=== Begin Enclosure ===

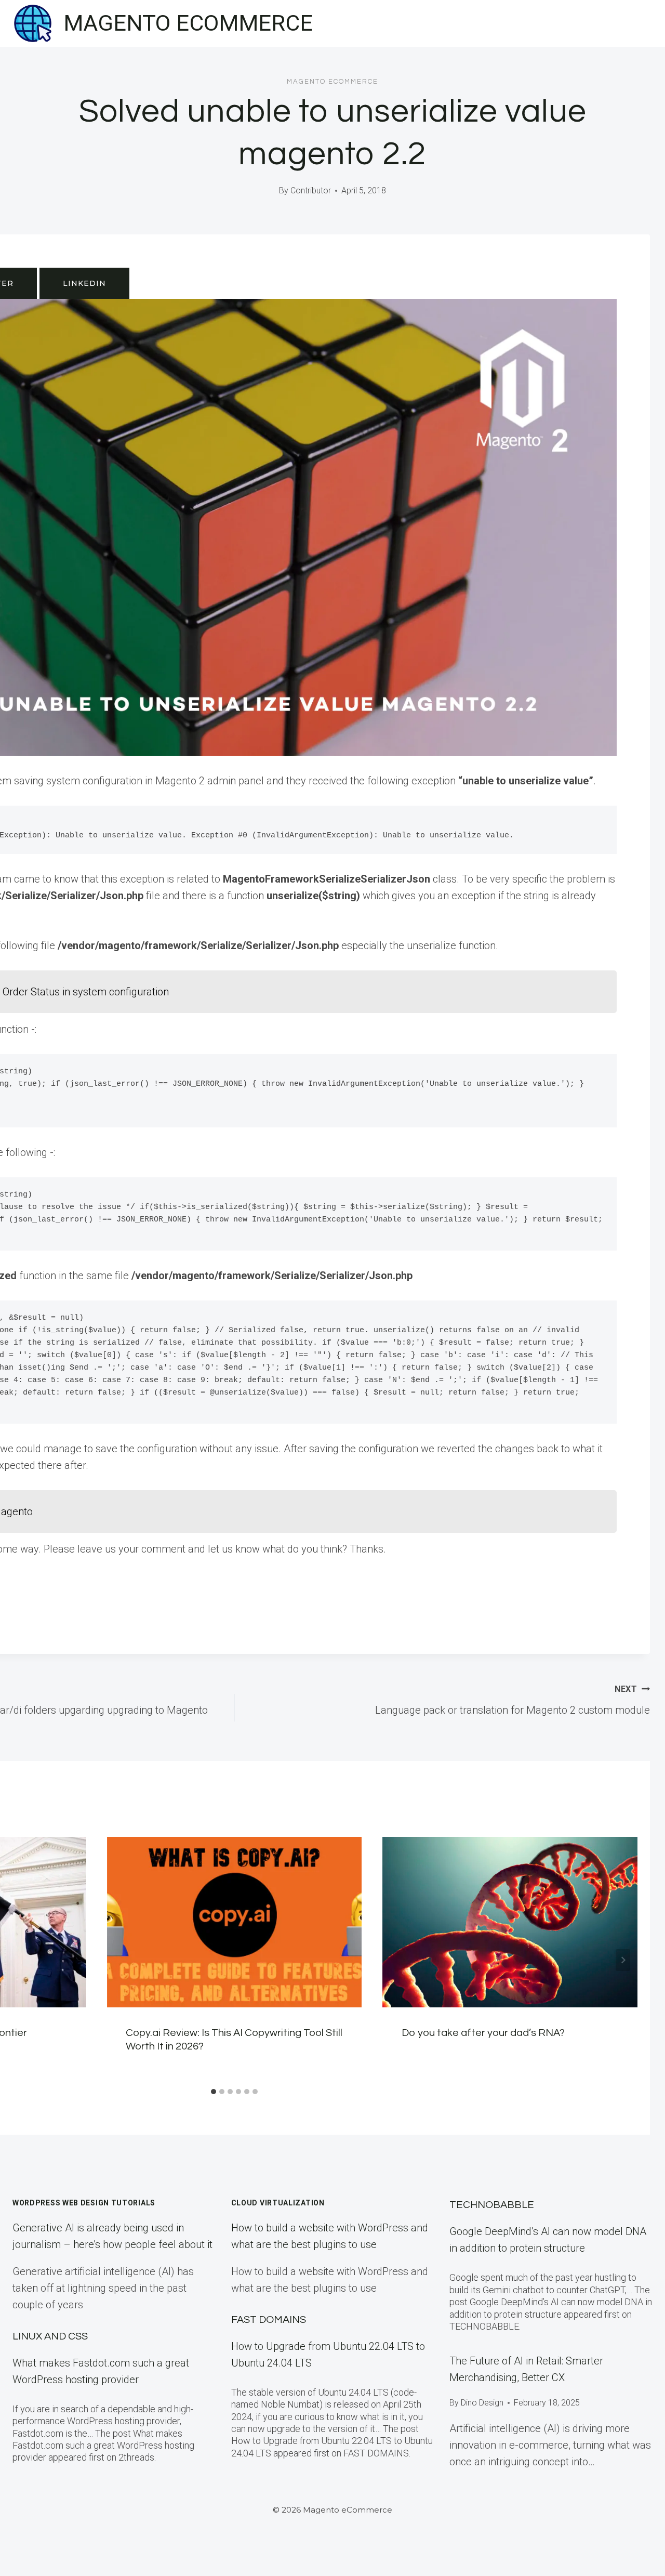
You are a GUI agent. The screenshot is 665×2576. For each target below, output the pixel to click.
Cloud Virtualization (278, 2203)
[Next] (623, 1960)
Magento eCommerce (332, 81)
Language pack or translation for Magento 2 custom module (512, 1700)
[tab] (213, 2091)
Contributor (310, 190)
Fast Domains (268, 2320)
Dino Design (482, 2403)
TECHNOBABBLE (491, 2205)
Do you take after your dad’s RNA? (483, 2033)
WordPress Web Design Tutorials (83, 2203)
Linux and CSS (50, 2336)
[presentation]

=== End Enclosure ===

WHAT TO WORK ON: Where does the word "Design" appear in the listing? List each line that holds it.

RESPONSE FOR THIS EXERCISE:
Dino Design (482, 2403)
WordPress Web Design Tutorials (83, 2203)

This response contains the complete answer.